“Beautiful,” she whispered, twirling about and looking at everything.
She wanted to see the rest of the house, but she was sure that Brad was going to show up at any minute, so she got her cell phone out of her bag, then called the local electric company and told them she wanted her electricity and McBride’s billed separately. “But it is,” the girl at the electric company said. “ ‘Mr. McBride’ had all the electricity put in his name when he rented the house.”
“Our two houses aren’t on the same circuit?” Eden asked.
“No, ma’am.”
“Thank you,” Eden said, then hung up.
She sat down on one of the couches and looked at the beautiful molding around the room. Mrs. Farrington had had every bit of it restored. Brad had said that he believed Mrs. Farrington had had the house restored for her, for Eden. Yes, Eden could believe that, but she also knew that Mrs. Farrington had left the house to Eden so she could protect it. She went into the living room. Paneling covered the wall from the chair rail down, all around the ceiling. The fireplace was especially beautiful; even Thomas Jefferson would have liked it.

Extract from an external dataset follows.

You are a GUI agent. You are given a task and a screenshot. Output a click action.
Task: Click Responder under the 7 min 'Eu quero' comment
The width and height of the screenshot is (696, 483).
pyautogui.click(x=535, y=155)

Eden leaned against the wall for a moment. What in the world was going on? she wondered. Brad had seemed to believe McBride completely, even to making Eden the butt of all the jokes. Dumb woman used to living in the city gets freaked out because a man is snooping around in her house in the middle of the night. “Let’s see one of them find someone snooping around and see how he reacts,” she said out loud, then pushed away from the wall with a moan of pain. It would take days to get over her soreness.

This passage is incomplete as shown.